(What you are asked to do): Pictures aside, copy exactly each line from the one that holds "This screenshot has height=413, width=750." through the last line of the records below.

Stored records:
____

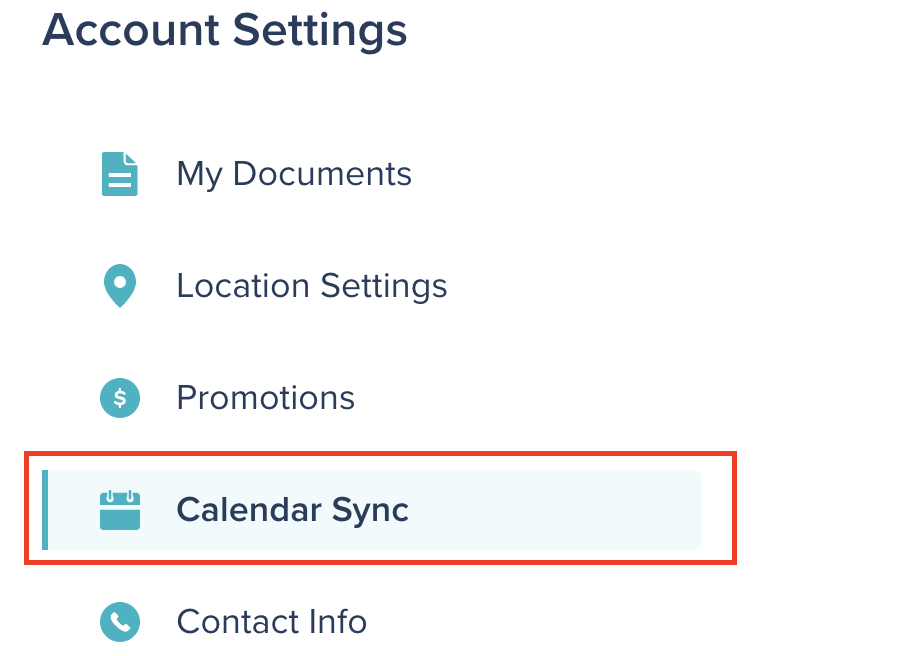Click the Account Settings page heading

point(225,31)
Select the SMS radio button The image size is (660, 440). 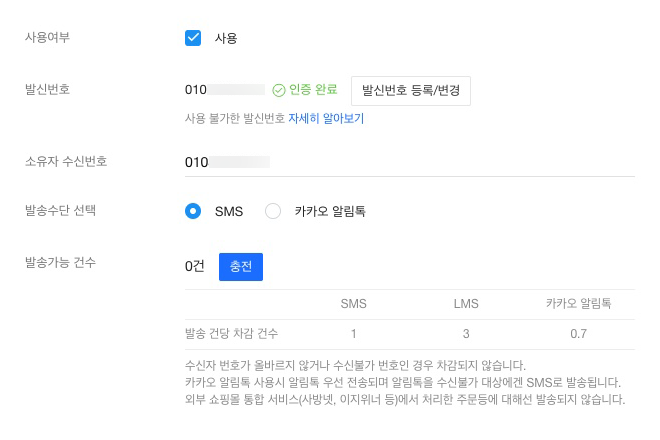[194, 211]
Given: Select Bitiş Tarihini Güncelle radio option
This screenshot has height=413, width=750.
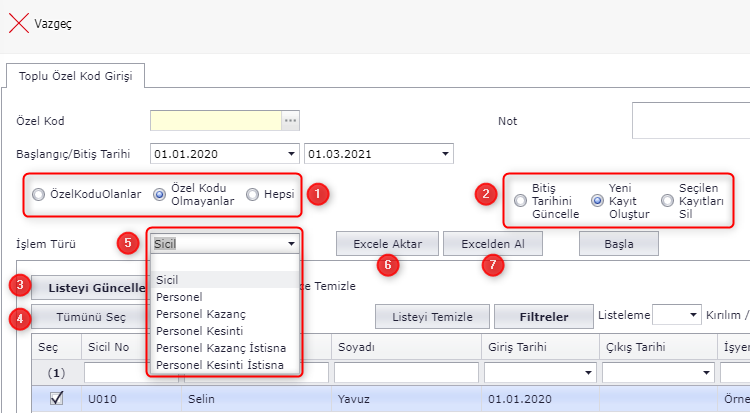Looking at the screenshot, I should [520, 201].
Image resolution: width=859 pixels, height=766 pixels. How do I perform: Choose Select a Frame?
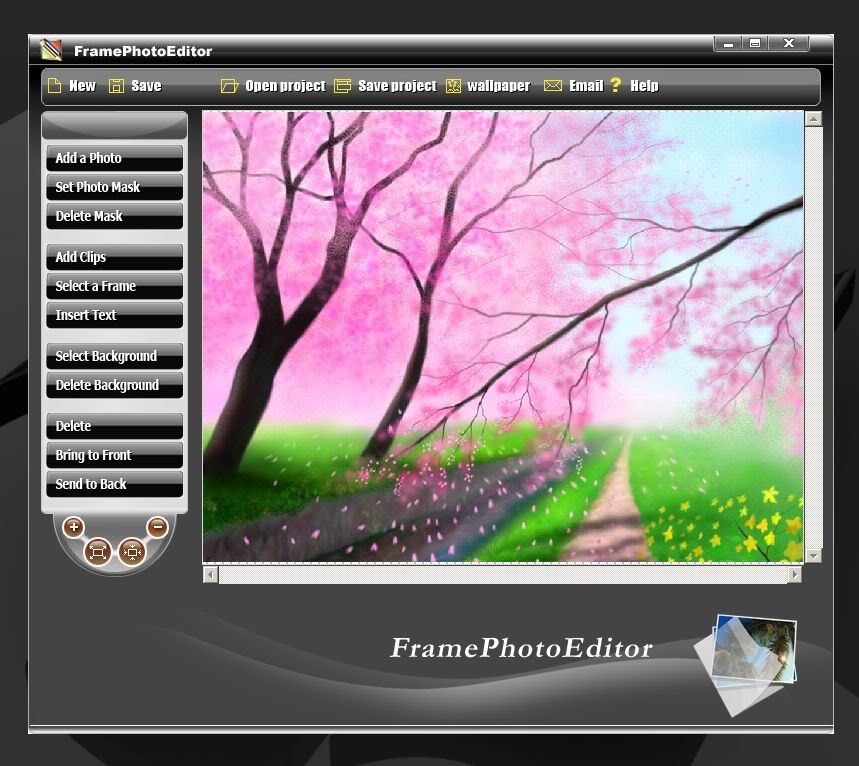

____

(Expected answer):
This screenshot has height=413, width=750.
Looking at the screenshot, I should [520, 201].
Image resolution: width=859 pixels, height=766 pixels. How do I perform: Choose Select a Frame?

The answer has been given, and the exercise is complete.